Sure a certain process can lead to the formulation of a new brilliant idea. But that process works for someone and not for someone else. And it’s in this difference that creativity lies.

This is why one moment you have nothing and the next your wheels are spinning at full throttle. And more often than not you don’t know jack shit about how that happened.

Sure, you can try some reverse engineering. But this is a discipline that doesn’t work that well with ideas. We humans are innate liers storytellers, and the most effective and blatantly false stories we tell ourselves.

Just consider that researchers looking at our brains through an MRI can see our brain work and come up with a solution to a problem way before we are even aware we have found the solution.

Another interesting experiment with split-brain patients shows undoubtedly how one half of our brain can be completely unaware of what is going on in the other half. For example, split-brain patients who are shown an image of a face in the left half of their field of vision, and nothing in the right one, when prompted to say what they see, they say they see nothing.

This happens because the visual information from the left of their field of vision links into the right hemisphere, which has no specialized speech areas. And given that the two hemispheres are disconnected the left one can’t pass this information on to its right counterpart which consequently ends up saying it saw nothing.

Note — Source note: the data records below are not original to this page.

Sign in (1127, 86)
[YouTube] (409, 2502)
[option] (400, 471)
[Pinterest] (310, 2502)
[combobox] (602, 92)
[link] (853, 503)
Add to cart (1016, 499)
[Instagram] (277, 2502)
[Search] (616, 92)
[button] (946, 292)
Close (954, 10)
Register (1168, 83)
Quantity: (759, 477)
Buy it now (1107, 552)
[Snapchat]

Yet the split-brain patients did see something. Because if they are asked to draw a picture of what they saw, even if they claim it was nothing, they come up with the picture of a face.

Besides, when asked about their actions the patients come up with perfectly reasonable rationalizations.

So maybe, and this is a huge hypothetical maybe, writers can ‘see’ something with a part of their brain which paradoxically doesn’t connect, or not completely with the language centers. But through a series of lateral connections they manage nonetheless to ferry more or less successfully what they saw into the realm of consciousness.

Frans de Vaal, the author of the excellent The Bonobo and the Atheist says we should avoid judging the intelligence of other animals using our standards. He also presents several examples where we humans devised intelligent tests that were deeply flawed because they had been designed without taking into consideration the animals nature.

Maybe, and again this is a huge maybe, to finally answer the question of creativity we should reassess the way we look at ourselves.